> _Cosa fare_:
- 1) Ripeti senza modifiche la porzione dell'estratto sul giro per Genova che inizia con "L’interno è adornato" e finisce con "e miracolosamente inesplosa.".
- 2) Elenca tutti i luoghi citati con nome proprio nell'estratto sul giro per Genova.

------ Estratto del documento ------

Questo è ciò che sapevamo prima che la nostra ottima guida iniziasse a presentarcela.
Sotto una pioggerellina fastidiosa, ci siamo addentrati nelle pittoresche stradine medievali. 
Attraverso la Porta dei Vacca siamo entrati in via del Campo dove, per prima cosa, abbiamo potuto dare un’occhiata al piccolo museo dedicato a Fabrizio De Andrè.
Il giro è iniziato purtroppo con una pioggia in aumento ma, per fortuna, la guida ci ha condotto alla Basilica di San Siro, l’antica Cattedrale genovese risalente al IV° secolo e dedicata al primo vescovo genovese. 
L’interno è adornato da dodici cappelle, tutte decorate da importanti pittori genovesi.
Vi è inoltre conservata un’enorme bomba d’aereo, cimelio della II guerra mondiale, atterrata nella Cappella della S.S. Annunziata e miracolosamente inesplosa.

------ Dati ------

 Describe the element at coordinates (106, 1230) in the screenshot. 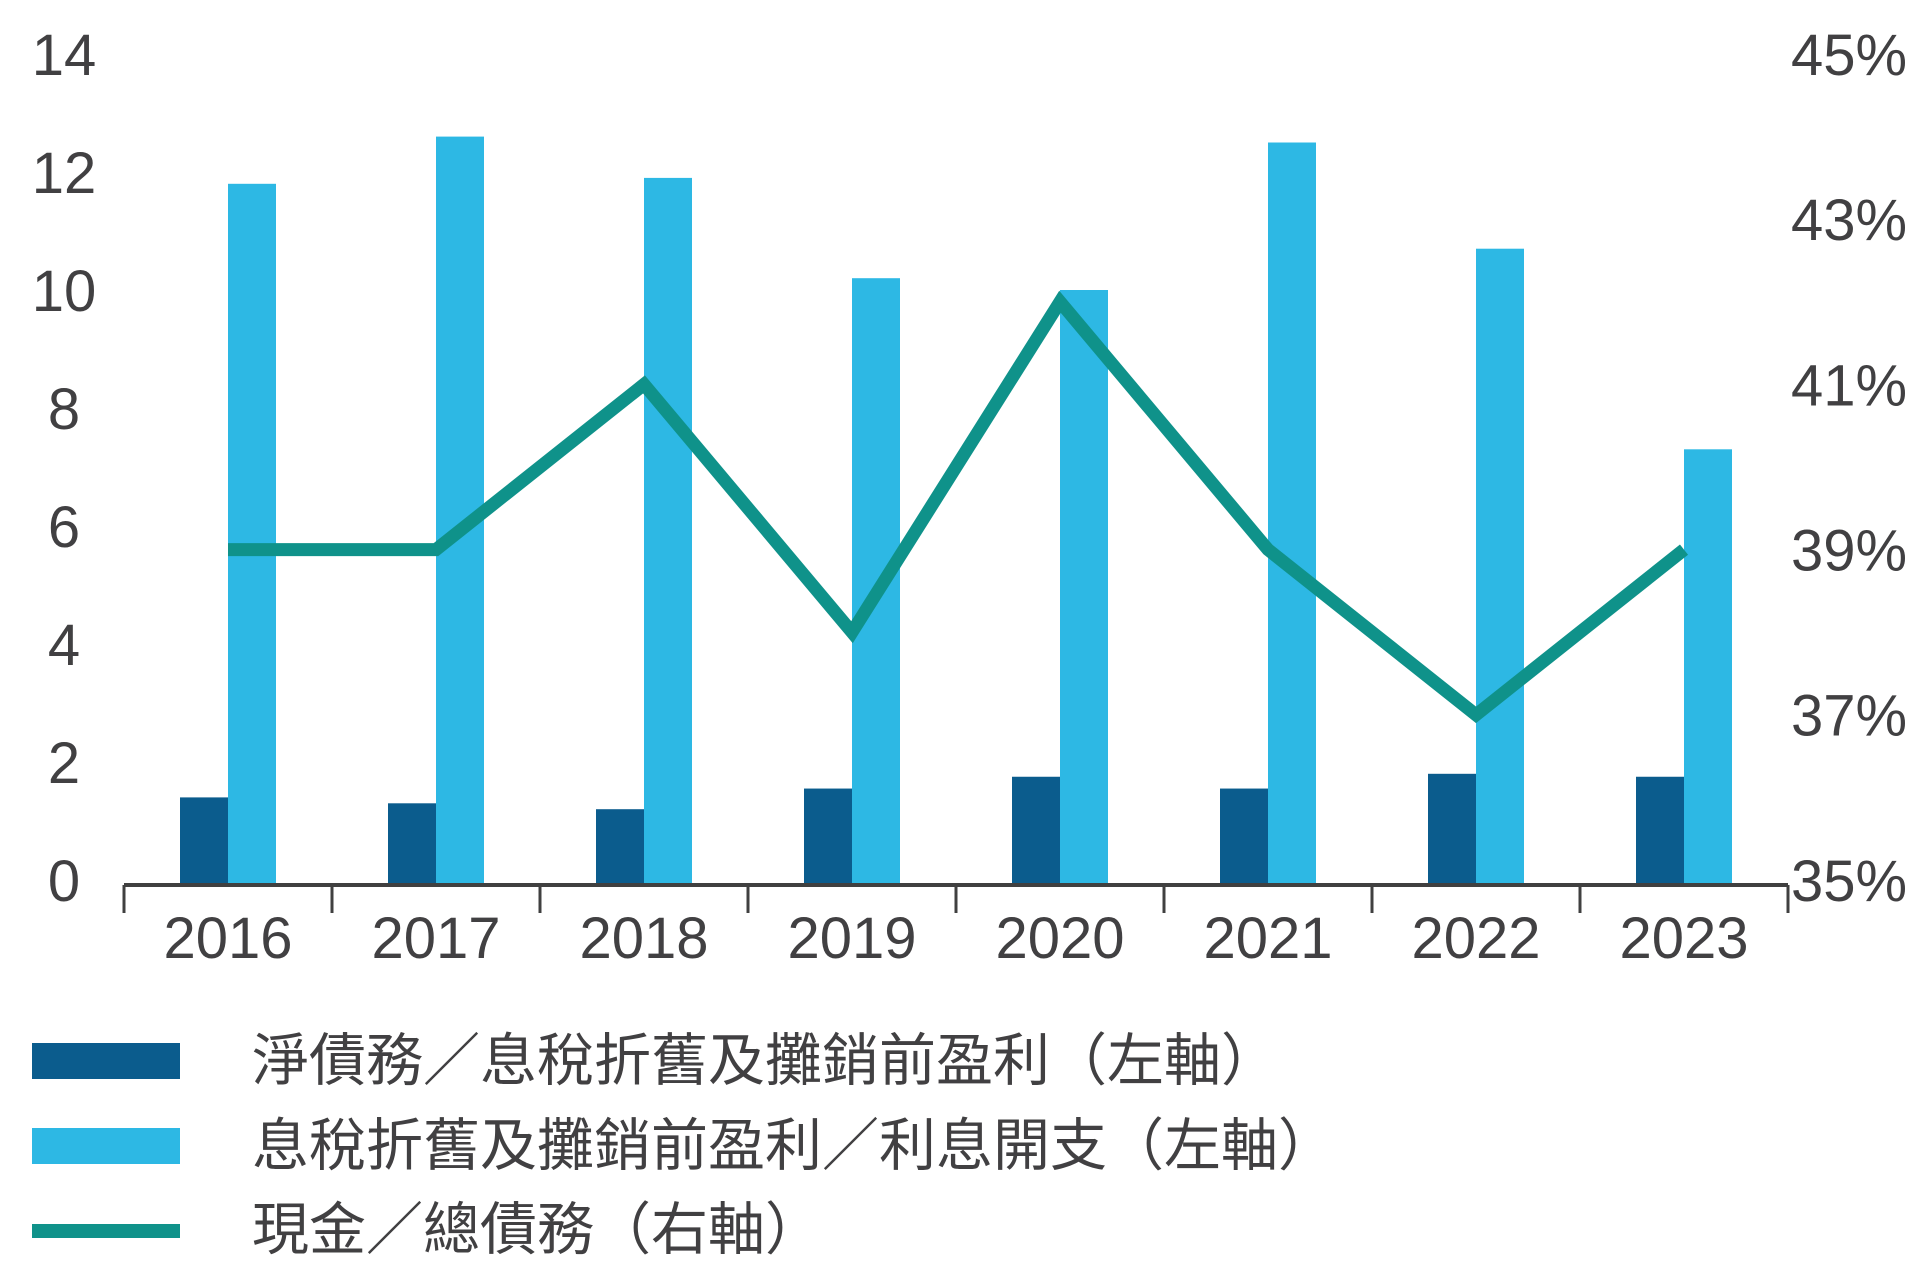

------

> _Risposte scritte_:
- 1)
L’interno è adornato da dodici cappelle, tutte decorate da importanti pittori genovesi.
Vi è inoltre conservata un’enorme bomba d’aereo, cimelio della II guerra mondiale, atterrata nella Cappella della S.S. Annunziata e miracolosamente inesplosa.

- 2)
- Porta dei Vacca
- via del Campo
- Basilica di San Siro
- Cappella della S.S. Annunziata